Last Planner® System (LPS) and Integrated Project Delivery (IPD) are the main topics for discussion at the Lean Construction Ireland (LCI) Community Event on Thursday 18th January 2018 in Croke Park, sponsored by Ardmac Ltd.
Glenn Ballard, Professor at the University of California at Berkeley, co-founder of the Lean Construction Institute in the USA, and co-developer of the Last Planner® System (LPS), is the keynote speaker for this event.
Last Planner® System (LPS) LPS is a collaborative planning process that involves trade foremen or design team leaders (the “last planners”) in planning in greater and greater detail as the time for the work to be done gets closer. Surveys show that the percentage of planned tasks complete using LPS can reach 85%, whilst the percentage of tasks complete averages out at approx. 54% using the traditional critical path method (CPM) of scheduling. Other benefits also include improvements in Safety, Quality, Commercial, and Schedule performance.
At Ardmac we have had significant improvements in the areas outlined above, and with that incentive, we have now adopted LPS to suit our needs across all sectors. We have trialled this on a number of our projects across sectors including pharma, commercial fit out, and data centres to great effect. Ardmac has put a system in place to run LPS on all new projects from the start of 2018.
Integrated Project Delivery (IPD)
IPD is a project delivery method that is distinguished by early collaboration between cross-functional teams, including design, engineering, and construction. That cross-functional collaboration and maximisation of the skillsets of the full team to achieve the shared project goals means that the project is optimised to increase value to the owner, reduce waste, and maximise efficiency through all phases of design, fabrication, and construction. IPD thus provides improvements to quality, safety, schedule, and commercial performance.

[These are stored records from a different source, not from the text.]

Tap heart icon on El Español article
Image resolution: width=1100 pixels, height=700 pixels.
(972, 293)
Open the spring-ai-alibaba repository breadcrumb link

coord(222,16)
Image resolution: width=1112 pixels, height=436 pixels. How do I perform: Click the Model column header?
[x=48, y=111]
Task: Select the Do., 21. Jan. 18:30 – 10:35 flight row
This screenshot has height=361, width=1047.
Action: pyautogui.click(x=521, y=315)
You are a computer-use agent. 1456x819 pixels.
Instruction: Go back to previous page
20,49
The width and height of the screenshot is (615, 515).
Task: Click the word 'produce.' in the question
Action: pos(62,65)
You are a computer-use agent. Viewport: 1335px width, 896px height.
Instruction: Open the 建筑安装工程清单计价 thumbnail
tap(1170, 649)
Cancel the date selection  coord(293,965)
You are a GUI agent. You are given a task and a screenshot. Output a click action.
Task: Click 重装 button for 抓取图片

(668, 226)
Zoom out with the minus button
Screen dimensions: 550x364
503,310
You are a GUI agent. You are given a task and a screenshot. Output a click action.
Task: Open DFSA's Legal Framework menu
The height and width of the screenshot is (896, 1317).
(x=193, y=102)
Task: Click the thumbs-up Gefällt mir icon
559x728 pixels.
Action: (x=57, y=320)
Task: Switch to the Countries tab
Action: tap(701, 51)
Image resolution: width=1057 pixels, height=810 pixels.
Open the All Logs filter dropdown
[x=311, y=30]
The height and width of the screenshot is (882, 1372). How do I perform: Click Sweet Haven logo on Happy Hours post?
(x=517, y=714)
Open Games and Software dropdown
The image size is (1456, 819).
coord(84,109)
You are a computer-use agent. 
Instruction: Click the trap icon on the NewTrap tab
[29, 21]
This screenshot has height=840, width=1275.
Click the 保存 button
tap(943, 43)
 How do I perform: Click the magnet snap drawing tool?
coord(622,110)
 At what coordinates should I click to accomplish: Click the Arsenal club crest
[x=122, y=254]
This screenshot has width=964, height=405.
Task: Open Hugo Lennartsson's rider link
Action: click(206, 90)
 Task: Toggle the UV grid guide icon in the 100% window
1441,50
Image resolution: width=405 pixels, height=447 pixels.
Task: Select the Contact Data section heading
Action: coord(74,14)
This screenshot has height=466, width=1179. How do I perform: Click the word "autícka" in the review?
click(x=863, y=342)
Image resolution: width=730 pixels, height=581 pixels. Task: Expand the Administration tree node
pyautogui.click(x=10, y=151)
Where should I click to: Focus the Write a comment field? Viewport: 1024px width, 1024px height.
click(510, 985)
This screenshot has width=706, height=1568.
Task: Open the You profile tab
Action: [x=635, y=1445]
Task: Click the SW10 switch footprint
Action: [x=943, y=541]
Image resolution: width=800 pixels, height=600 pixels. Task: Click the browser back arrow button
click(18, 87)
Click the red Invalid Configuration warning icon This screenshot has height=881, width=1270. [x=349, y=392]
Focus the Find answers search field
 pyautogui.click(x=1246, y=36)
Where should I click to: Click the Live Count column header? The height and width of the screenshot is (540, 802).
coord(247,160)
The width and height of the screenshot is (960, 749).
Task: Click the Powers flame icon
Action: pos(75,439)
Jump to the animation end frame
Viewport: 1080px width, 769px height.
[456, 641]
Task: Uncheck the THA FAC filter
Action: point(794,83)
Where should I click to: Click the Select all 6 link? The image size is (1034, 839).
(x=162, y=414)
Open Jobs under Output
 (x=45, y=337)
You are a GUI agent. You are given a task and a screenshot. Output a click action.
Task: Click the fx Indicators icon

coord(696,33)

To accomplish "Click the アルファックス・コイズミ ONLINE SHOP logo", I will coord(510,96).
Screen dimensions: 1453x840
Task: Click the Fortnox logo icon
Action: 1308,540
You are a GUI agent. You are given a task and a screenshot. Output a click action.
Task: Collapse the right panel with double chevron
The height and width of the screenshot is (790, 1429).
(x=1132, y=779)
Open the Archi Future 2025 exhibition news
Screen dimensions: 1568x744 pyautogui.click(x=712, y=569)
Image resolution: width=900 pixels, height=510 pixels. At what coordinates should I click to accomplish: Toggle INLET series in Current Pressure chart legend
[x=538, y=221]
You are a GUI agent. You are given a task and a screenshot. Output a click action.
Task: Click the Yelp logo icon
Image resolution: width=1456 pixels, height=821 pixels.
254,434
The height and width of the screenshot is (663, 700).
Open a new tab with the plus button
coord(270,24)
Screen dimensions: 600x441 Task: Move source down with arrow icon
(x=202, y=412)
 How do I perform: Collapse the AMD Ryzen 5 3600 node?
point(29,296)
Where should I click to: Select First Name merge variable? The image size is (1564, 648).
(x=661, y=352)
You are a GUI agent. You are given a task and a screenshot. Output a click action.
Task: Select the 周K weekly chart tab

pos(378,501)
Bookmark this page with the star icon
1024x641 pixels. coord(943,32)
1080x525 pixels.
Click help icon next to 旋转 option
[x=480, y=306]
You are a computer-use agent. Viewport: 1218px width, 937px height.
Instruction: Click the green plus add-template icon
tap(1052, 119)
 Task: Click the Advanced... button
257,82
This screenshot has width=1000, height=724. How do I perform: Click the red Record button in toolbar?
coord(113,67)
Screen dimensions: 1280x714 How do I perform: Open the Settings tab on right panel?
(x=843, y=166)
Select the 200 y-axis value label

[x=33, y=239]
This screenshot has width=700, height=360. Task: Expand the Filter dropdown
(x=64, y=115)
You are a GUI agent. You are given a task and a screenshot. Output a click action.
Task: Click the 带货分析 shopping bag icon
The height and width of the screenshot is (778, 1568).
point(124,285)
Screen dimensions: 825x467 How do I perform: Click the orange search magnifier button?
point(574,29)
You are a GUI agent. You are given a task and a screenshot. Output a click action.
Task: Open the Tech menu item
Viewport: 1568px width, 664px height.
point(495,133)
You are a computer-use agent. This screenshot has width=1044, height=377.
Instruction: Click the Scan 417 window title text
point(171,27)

There are many benefits to IPD resulting from full and integrated collaboration of the project team, shared objectives, and consensus decision making. Responsibilities can be shared among the team members which means that risk and rewards are also shared. By putting together shared goals and working as a team, schedule durations can be reduced by removing handovers from one part of a team to the next. For example, a lighting install contractor may typically wait for a ceiling handover, but with IPD there would be an increased probability of these tasks being implemented in tandem, thus reducing overall install time.
Ardmac have been involved in IPD projects and have seen significant benefit in being part of these. IPD is an extremely beneficial system for expanding the knowledge base on the client’s requirements from all elements of the project and can aid client value as a result. The process is very transparent and that allows lower project cost incentives to be implemented which can help everyone’s bottom line. We have seen improved Added Value in Time, Safety and Quality and there is significantly less Risk in the IPD model versus the traditional delivery models. Everyone in the team is empowered to speak up for the improvement of the project resulting in a collaborative and strong team approach where everyone looks out for each other. We have seen a significant reduction in ‘drama’ around these type of projects and the result of reducing ‘drama’ is doing work. As a whole from a contractor’s point of view, we see clients look at the IPD delivery team and want to work with them again, knowing and trusting they will deliver high end, high ‘value’ projects.